It is true that downloading a song from the Internet usually doesn’t generate any earnings for the artists. But don’t feel too bad. Artists aren’t going bankrupt.

The difference, for me, lies in the use of the downloaded or copied file. If you are downloading massive amounts of music, for example, then putting it onto CDs and selling it, that is wrong. Why? In a way, it’s akin to breaking into someone’s house, stealing his or her TV and jewelry, and pawning it. It is not your art, and while it is appropriate to enjoy and consume that art, you have no right to make a profit off of it.

When media is downloaded or obtained for personal use, the user is making no profit. It’s public and very difficult to control the transfer of media. It would be like putting your TV out on the porch, and yelling at anyone who walked by that watched something on it.

I believe it is very important to keep media accessible to the masses. So many people look at file sharing in a negative light, but it is great publicity. In my case, if I download a song that I really like, it greatly increases the chances that I will buy the CD it came on.
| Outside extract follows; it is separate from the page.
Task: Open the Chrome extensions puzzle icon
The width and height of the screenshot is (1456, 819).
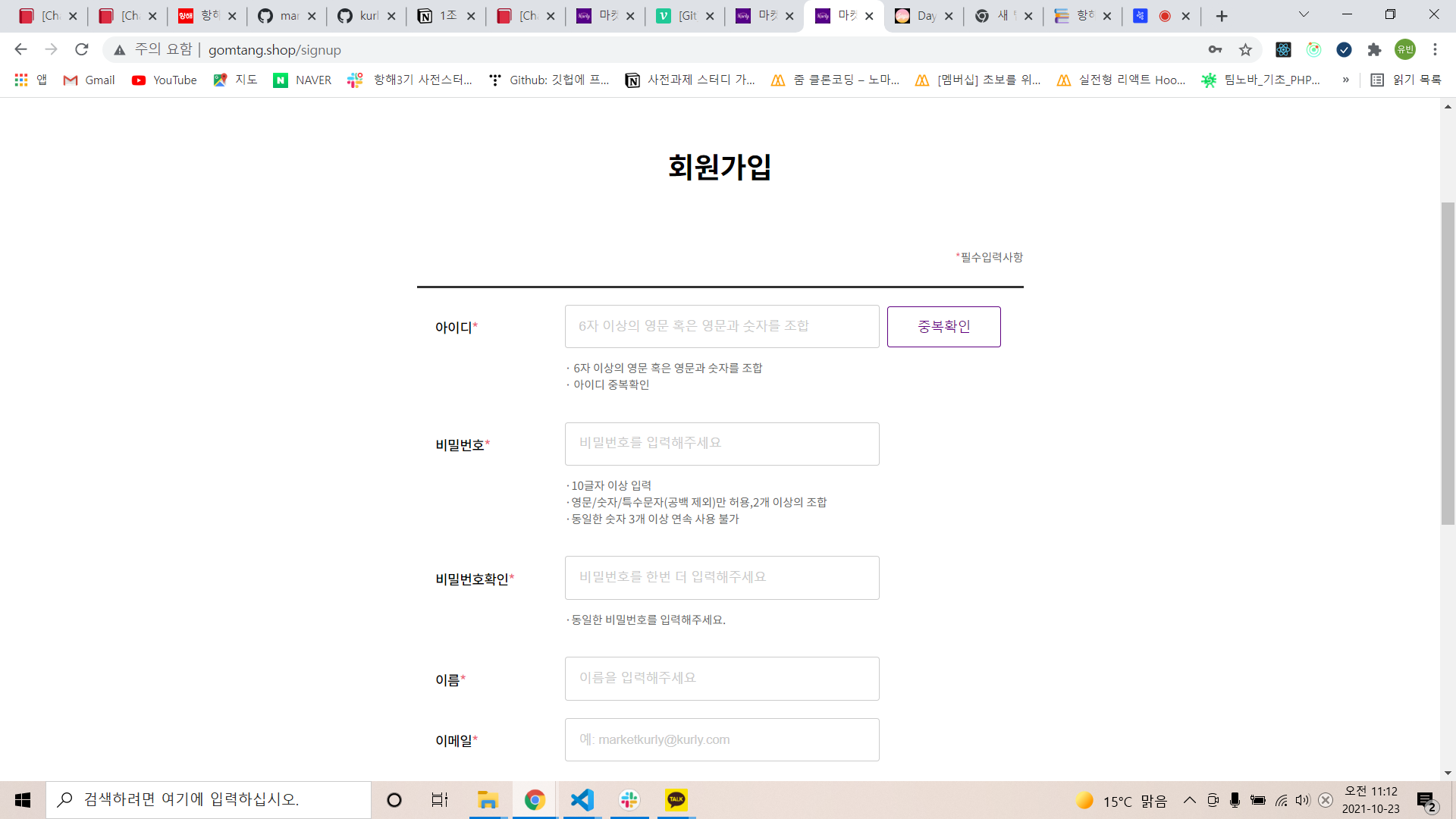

For up-and-coming bands and rising stars it exposes many people to the art that the artist is trying to put out there but doesn’t have the means or tacit to advertise.

Not only that, but big name artists don’t make the bulk of their fortune off of CDs or DVDs. They make the big bucks touring and selling other merchandise. They make massive amounts of money contributing to advertising for brands of anything out there on the market. Royalties are a very small percentage of their paycheck.   

Many companies have developed anti-piracy techniques, but, for the most part, it is very difficult to stop the sharing of music. The Audio Home Recording Act requires royalty taxes to be paid by PC hardware and software manufacturers, and to comply with the Serial Copy Management System requirement. Nonetheless, these are meager attempts that simply can’t keep up with technology.

Treating a college student who downloads some files off the Internet in an equal manner to the people who pirated and profited in the millions off stolen merchandise is absurd. It’s the dime bag of pot vs. kilograms of cocaine. Prosecute the criminals but leave us music loving fans alone!